══ Given information

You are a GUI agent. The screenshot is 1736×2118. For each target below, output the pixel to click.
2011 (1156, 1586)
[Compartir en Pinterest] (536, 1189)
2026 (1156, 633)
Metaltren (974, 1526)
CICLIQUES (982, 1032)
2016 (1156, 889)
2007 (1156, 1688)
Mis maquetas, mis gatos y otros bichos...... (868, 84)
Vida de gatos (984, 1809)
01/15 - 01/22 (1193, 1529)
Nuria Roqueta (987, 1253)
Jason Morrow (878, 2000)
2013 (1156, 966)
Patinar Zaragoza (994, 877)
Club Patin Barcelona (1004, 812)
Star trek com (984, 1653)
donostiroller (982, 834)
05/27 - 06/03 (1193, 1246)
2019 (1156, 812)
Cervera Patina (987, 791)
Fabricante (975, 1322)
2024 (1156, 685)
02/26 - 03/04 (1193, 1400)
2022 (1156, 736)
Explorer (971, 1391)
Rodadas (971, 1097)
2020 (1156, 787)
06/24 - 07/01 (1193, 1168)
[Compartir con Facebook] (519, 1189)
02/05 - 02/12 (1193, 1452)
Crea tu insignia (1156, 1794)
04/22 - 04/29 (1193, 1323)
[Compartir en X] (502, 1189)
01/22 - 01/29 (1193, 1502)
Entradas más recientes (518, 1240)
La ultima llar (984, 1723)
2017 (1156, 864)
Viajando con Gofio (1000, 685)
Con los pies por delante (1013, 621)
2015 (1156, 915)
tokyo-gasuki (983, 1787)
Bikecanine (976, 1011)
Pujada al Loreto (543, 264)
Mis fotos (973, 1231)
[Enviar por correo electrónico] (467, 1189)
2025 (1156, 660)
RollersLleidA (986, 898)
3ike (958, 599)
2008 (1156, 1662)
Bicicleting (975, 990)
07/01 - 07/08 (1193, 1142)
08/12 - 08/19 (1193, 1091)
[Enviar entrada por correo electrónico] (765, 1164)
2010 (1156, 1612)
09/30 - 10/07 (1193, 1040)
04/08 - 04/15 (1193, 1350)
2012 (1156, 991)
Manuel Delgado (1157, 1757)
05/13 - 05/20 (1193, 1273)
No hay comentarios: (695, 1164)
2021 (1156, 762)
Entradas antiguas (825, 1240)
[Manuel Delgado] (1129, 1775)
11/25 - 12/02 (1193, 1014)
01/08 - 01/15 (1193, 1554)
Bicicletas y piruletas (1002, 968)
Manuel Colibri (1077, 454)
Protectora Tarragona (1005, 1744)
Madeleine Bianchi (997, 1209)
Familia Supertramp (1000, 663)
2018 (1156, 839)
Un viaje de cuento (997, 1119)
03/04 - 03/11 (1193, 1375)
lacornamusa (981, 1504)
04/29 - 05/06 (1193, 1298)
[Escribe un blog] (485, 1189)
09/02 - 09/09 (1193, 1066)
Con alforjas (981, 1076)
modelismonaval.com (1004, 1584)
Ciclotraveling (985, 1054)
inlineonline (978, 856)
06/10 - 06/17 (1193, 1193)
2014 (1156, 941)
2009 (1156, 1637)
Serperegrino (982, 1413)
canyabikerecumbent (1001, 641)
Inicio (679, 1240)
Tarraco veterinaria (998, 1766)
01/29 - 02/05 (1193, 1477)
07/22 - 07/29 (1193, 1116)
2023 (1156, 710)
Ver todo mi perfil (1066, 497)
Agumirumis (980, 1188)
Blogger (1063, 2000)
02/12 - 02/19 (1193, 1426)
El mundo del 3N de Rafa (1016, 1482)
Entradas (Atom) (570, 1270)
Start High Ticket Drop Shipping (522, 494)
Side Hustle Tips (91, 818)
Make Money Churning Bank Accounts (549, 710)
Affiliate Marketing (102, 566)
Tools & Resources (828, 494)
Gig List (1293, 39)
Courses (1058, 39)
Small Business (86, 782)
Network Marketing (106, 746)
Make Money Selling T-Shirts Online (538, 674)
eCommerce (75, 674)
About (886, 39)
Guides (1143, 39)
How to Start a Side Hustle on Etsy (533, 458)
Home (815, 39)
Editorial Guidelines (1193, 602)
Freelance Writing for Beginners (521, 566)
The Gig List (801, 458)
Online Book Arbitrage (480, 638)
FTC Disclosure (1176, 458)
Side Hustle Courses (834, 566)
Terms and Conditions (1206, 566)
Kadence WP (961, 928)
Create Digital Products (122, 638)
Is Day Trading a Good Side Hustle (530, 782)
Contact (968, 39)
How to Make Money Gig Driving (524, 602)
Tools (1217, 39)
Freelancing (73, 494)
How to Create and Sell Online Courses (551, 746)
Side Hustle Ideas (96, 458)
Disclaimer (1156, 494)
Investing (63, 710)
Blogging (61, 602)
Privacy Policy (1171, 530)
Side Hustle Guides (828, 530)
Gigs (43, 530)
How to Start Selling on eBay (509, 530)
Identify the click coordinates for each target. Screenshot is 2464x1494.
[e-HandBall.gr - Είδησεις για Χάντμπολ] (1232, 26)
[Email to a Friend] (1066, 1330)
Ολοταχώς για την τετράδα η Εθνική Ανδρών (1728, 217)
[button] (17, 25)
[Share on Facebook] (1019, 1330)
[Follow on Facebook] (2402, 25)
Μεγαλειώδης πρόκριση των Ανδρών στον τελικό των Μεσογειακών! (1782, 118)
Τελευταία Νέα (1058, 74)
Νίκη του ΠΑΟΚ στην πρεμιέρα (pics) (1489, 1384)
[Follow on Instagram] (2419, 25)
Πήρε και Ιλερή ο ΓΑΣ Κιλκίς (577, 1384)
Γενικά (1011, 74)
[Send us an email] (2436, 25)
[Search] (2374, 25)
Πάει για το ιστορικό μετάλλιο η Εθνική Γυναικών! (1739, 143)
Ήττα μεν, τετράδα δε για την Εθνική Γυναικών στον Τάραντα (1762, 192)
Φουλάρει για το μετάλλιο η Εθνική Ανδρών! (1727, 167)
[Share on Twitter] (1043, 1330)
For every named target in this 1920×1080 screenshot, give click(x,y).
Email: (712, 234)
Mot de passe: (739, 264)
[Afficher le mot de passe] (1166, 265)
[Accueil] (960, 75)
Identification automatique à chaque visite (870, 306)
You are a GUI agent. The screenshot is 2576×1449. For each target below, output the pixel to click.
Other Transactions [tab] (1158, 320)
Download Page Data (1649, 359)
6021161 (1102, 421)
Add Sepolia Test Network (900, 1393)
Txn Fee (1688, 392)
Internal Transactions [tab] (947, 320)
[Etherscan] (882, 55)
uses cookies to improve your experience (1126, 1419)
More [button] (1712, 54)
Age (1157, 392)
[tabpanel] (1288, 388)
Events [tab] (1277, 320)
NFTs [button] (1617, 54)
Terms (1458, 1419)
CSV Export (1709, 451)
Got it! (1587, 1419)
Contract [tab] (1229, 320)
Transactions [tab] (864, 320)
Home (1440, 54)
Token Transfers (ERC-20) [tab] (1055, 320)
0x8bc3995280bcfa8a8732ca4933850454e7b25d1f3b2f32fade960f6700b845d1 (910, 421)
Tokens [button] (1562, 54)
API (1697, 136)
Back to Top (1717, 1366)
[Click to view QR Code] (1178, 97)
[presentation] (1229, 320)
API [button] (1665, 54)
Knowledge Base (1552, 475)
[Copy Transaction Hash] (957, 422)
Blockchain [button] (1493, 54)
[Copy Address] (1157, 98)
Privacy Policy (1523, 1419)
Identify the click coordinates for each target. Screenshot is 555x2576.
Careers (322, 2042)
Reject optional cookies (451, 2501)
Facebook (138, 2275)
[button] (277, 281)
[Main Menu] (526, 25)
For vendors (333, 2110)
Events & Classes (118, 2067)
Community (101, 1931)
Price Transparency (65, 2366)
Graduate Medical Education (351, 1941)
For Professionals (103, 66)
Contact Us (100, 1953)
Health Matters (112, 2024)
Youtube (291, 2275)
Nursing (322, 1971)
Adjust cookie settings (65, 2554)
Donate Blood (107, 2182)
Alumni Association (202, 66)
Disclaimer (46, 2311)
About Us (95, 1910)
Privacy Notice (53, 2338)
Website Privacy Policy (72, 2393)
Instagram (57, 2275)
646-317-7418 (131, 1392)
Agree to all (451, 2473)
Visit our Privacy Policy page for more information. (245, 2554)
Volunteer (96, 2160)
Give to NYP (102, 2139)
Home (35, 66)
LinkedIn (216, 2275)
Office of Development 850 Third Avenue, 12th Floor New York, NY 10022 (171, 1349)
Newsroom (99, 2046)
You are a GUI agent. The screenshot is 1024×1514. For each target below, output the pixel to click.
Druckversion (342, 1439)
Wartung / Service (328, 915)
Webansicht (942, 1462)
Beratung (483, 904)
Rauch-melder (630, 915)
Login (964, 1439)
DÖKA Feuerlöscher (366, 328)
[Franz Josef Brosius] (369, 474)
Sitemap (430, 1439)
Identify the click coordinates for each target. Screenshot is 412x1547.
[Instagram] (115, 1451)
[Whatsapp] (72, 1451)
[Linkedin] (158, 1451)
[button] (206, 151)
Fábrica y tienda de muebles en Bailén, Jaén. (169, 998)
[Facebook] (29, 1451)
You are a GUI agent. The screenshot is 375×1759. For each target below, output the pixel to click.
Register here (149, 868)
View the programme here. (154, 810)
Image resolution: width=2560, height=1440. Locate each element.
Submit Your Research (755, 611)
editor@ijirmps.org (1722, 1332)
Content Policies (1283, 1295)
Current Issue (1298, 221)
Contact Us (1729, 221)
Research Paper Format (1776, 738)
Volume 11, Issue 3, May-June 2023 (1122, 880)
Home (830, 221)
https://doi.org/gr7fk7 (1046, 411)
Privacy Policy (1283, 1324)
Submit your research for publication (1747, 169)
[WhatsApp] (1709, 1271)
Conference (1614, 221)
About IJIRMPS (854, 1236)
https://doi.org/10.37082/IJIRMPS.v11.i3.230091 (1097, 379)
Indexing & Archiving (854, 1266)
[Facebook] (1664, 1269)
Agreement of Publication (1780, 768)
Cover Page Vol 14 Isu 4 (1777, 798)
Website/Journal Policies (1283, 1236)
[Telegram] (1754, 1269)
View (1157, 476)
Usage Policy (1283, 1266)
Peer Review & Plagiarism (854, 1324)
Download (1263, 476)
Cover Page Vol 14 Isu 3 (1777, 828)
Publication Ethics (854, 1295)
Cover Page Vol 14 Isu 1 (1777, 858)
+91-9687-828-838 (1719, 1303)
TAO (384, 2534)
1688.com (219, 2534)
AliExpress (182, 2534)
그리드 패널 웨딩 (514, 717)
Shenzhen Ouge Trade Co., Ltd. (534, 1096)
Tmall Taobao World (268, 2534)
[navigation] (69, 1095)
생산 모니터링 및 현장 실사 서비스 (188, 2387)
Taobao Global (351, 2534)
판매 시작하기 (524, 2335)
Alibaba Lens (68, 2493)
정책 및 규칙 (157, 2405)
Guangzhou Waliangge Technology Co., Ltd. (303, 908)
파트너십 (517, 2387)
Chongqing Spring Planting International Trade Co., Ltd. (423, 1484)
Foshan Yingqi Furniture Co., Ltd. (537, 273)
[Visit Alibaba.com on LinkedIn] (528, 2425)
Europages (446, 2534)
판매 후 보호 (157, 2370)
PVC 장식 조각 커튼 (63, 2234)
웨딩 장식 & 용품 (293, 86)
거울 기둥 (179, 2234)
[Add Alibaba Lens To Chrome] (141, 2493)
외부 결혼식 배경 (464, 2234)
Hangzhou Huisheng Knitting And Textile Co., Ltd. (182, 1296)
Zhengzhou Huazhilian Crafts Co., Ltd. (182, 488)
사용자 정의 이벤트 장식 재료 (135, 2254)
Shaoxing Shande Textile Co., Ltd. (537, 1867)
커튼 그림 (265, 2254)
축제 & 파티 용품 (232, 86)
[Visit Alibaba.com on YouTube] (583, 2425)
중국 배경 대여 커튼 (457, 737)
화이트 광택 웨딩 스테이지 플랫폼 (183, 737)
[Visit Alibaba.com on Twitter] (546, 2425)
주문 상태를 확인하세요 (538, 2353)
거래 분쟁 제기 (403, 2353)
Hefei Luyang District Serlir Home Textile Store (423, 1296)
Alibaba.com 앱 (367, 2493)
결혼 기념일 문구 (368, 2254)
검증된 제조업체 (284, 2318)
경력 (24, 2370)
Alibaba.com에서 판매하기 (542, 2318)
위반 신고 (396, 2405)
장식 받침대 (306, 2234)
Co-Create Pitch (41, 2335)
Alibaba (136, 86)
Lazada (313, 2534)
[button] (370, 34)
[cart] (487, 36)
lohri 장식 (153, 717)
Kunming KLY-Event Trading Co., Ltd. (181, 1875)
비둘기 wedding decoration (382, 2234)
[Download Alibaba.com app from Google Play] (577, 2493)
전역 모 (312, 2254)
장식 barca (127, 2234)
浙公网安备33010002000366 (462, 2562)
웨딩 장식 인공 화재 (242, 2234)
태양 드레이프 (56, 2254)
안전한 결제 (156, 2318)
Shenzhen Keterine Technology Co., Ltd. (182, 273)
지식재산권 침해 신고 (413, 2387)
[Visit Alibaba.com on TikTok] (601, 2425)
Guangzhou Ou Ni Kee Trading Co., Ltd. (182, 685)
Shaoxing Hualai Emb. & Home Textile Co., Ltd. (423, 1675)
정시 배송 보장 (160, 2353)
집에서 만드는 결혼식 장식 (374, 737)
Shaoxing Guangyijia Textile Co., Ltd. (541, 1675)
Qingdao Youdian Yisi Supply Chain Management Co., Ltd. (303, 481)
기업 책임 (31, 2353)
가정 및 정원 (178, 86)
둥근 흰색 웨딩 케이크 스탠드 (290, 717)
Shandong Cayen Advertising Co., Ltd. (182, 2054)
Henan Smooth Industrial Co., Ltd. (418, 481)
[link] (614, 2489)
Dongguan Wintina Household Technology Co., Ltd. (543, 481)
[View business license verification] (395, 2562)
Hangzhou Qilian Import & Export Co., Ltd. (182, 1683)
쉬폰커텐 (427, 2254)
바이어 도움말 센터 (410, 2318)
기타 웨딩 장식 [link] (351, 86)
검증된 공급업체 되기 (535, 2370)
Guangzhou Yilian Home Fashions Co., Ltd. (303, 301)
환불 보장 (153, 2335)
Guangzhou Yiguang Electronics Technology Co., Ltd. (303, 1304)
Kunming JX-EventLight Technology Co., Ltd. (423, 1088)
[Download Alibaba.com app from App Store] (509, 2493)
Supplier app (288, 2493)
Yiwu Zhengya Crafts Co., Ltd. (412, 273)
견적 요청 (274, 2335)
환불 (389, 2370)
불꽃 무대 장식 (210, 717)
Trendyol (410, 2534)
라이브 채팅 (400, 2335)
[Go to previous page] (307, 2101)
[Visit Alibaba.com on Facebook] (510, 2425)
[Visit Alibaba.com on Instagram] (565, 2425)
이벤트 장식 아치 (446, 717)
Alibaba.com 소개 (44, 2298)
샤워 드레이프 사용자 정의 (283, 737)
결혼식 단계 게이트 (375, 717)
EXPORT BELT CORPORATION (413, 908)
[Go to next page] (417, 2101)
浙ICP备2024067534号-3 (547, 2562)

════

### Work required
Scan the lines above for "08/12 - 08/19 (1193, 1091)" and for "Tarraco veterinaria (998, 1766)". Repeat exactly the line holding each of them and every line in between.

### Answer section
08/12 - 08/19 (1193, 1091)
[Enviar entrada por correo electrónico] (765, 1164)
2010 (1156, 1612)
09/30 - 10/07 (1193, 1040)
04/08 - 04/15 (1193, 1350)
2012 (1156, 991)
Manuel Delgado (1157, 1757)
05/13 - 05/20 (1193, 1273)
No hay comentarios: (695, 1164)
2021 (1156, 762)
Entradas antiguas (825, 1240)
[Manuel Delgado] (1129, 1775)
11/25 - 12/02 (1193, 1014)
01/08 - 01/15 (1193, 1554)
Bicicletas y piruletas (1002, 968)
Manuel Colibri (1077, 454)
Protectora Tarragona (1005, 1744)
Madeleine Bianchi (997, 1209)
Familia Supertramp (1000, 663)
2018 (1156, 839)
Un viaje de cuento (997, 1119)
03/04 - 03/11 (1193, 1375)
lacornamusa (981, 1504)
04/29 - 05/06 (1193, 1298)
[Escribe un blog] (485, 1189)
09/02 - 09/09 (1193, 1066)
Con alforjas (981, 1076)
modelismonaval.com (1004, 1584)
Ciclotraveling (985, 1054)
inlineonline (978, 856)
06/10 - 06/17 (1193, 1193)
2014 (1156, 941)
2009 (1156, 1637)
Serperegrino (982, 1413)
canyabikerecumbent (1001, 641)
Inicio (679, 1240)
Tarraco veterinaria (998, 1766)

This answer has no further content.